Data supplied:
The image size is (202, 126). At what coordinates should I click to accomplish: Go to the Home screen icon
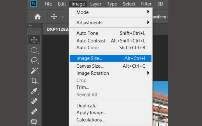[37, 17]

==

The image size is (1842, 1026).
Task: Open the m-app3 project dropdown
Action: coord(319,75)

What this task involves:
Report how many lines in the entries above contain the word "size". Give only the number.

Result:
2